Tüm hepsini teraziye koyunca yaşanan olaylar demek ki bir şeyleri tetiklemiş veya bahane olmuş durumda. Senin yıllardır sessiz sakin, ayda 300€'ya krallar gibi yaşadığın, 3 senede bir yaralanma olayı gördüğün, yeşilliklerin içerisinde olan ülkene bir anda hangi ırktan mezhepten olduğunun önemi olmayan bir göç geliyor ve bu düzeninde ve huzurunda çatlaklar oluşurken bir takım olaylar yaşanıyor. Hali hazırda geçen sene parlamentoda "başta Türk müteahhitler ve diğer göçmen müteahhitlere inşaat izinlerini kısıtlayalım, ülkenin en önemli zenginliği yeşilliklerimiz gidiyor" başlığıyla önergeler sunuldu Karadağ'da. Sen şimdi kendini orada yaşayan ve keyfi yerinde olan bir yerlinin yerine koy. Tüm bu gelişmeler çerçevesinde, tüm olup bitenler seni rahatsız eder miydi? Üstüne üstlük bir de densizin biri gelip en son söz söylenecek kişiler olan kadın/kızlara şuursuzca yorumlar yaptığını gör gündüz vakti. Zaten aklı başında çoğu yerli halk tepki dahi vermemiştir bu duruma, tekrarlanmasını temenni etmekle birlikte. Yaşayıp sıkıntısını çektiğimiz için daha rahat anlayabilmen adına şöyle düşün; sokağının tüm apartmanlarına birer ikişer daire Suriyeli, Afgan, Rus, Ukraynalı kaçmış gelmiş yerleşmiş, ekmeğini kazanmaya çalışıyor mutlu mesut yaşıyorsun. Bir gün senin alt komşun Mehmet abiye geliyor Ukrayna'lı kaleşnikof ile (onlar için kavgada bıçak kullanmakla eşdeğer olduğu için örnek veriyorum) ateş ediyor ve sen bunun doğru olmadığını söyleyen birisine "

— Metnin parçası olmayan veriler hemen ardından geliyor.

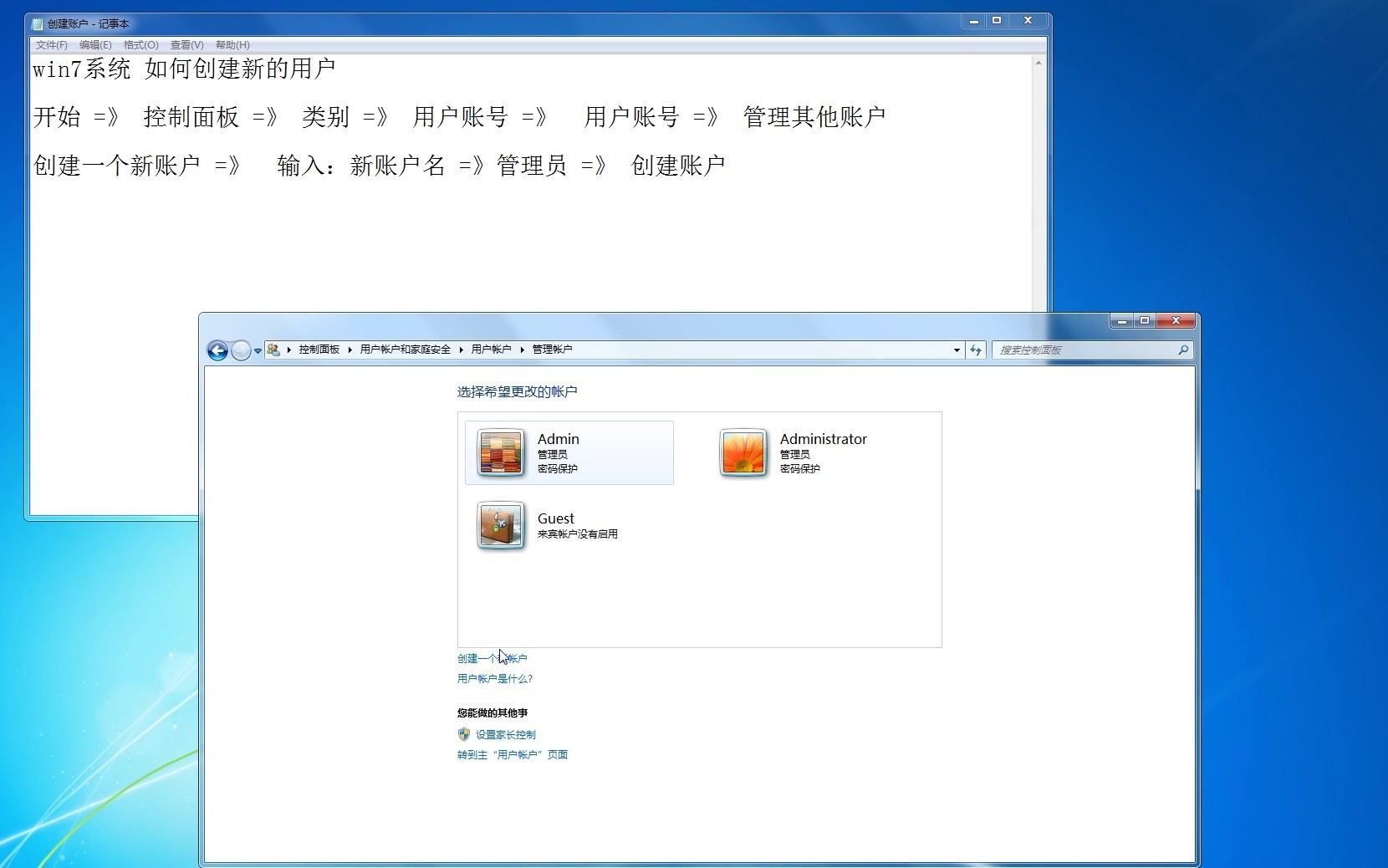Image resolution: width=1388 pixels, height=868 pixels.
Task: Expand the arrow after 控制面板 breadcrumb
Action: 350,350
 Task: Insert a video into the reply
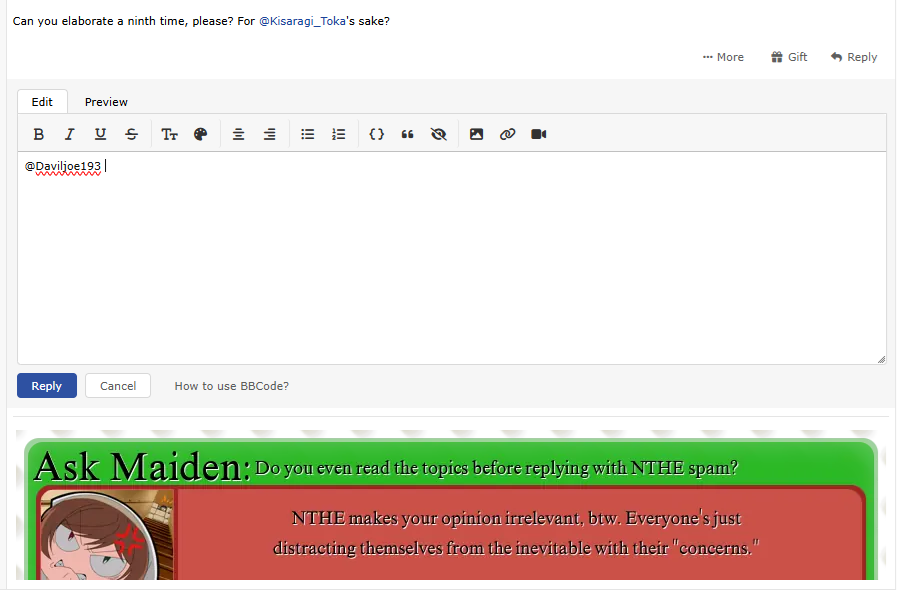coord(538,134)
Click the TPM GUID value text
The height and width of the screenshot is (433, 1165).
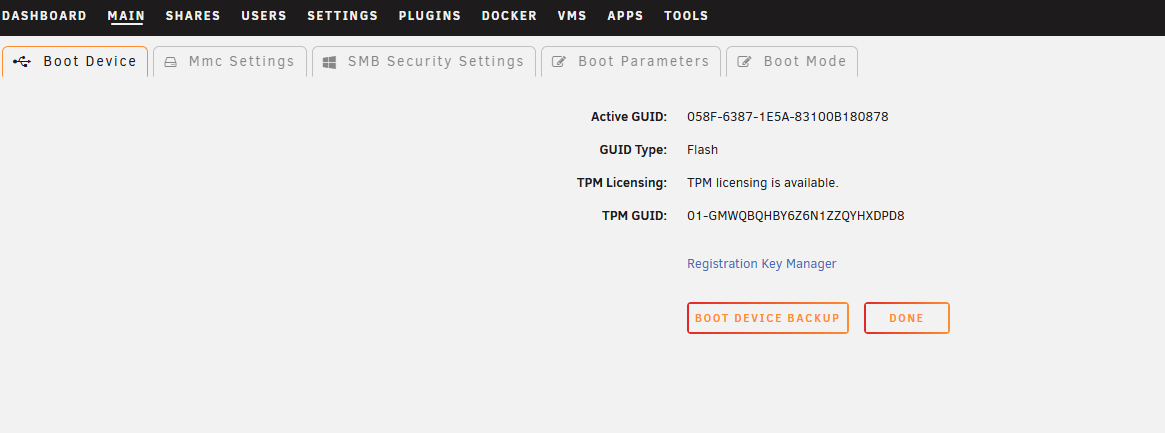[x=796, y=216]
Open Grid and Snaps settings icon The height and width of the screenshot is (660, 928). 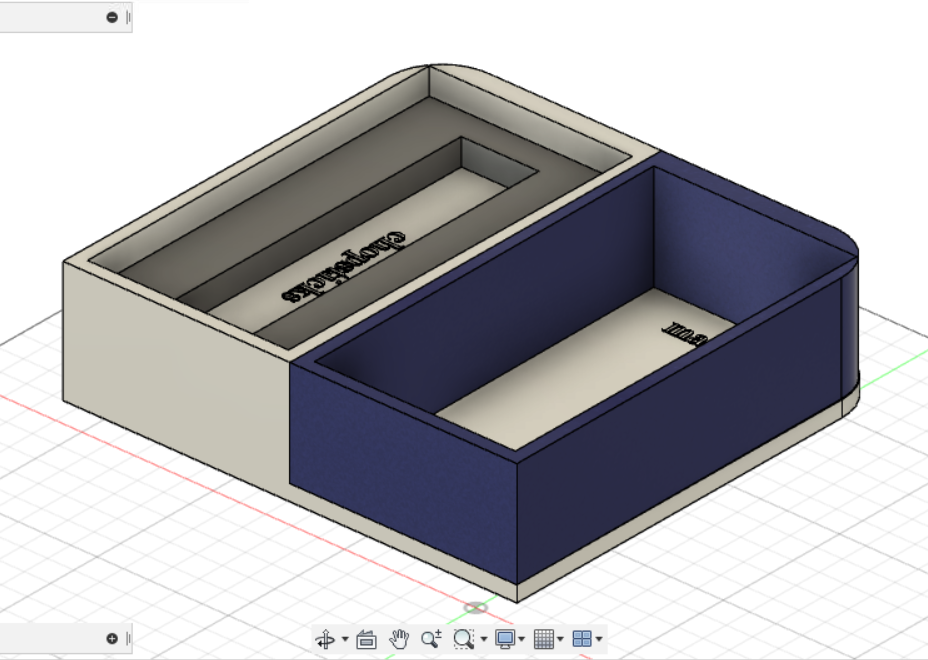543,638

samimi değilsin kardeş" diyorsun.
Herkes genelleme yapılmasının yanlış olduğunun farkında. Her yüzüne işenilip sıçılan kimseler Rus değil, her hırsızlık yapan Suriyeli değil, her medeniyetsiz ve sapık turist Türk değil, her katil işid'li değil. Ancak benim komşumu elin Suriyelisi gelip 50 yıldır silah patlamayan mahallemizde öldürüyorsa, kusura bakma her Suriyeli gözümde potansiyel bir amcık konumuna gelir. Günün sonunda her toplumda
MALESEF böyle olumsuz tipler bolca mevcut, sosyal medya ve ekonominin kötüye gitmesiyle paralel bu olumsuz tiplerin sayısı da ne yazık ki artmakta. Buna çare bulmak zor ancak genelleme yapmayıp, olayı da iyi süzdükten sonra yorum yapmak ise kolay; tavsiye ederim.
Lafı uzattım diğer arkadaşlar kusura bakmasın ancak durumu sadece "hayırdır bunlar ne iş len biz Türklere saldırıyorlar" perspektifinden açıklamak doğru değil, bilip bilmeden hangi ırktan olursa olsun insanlar hakkında da götünden ithamlarda bulunmak da doğru bir yaklaşım asla değil.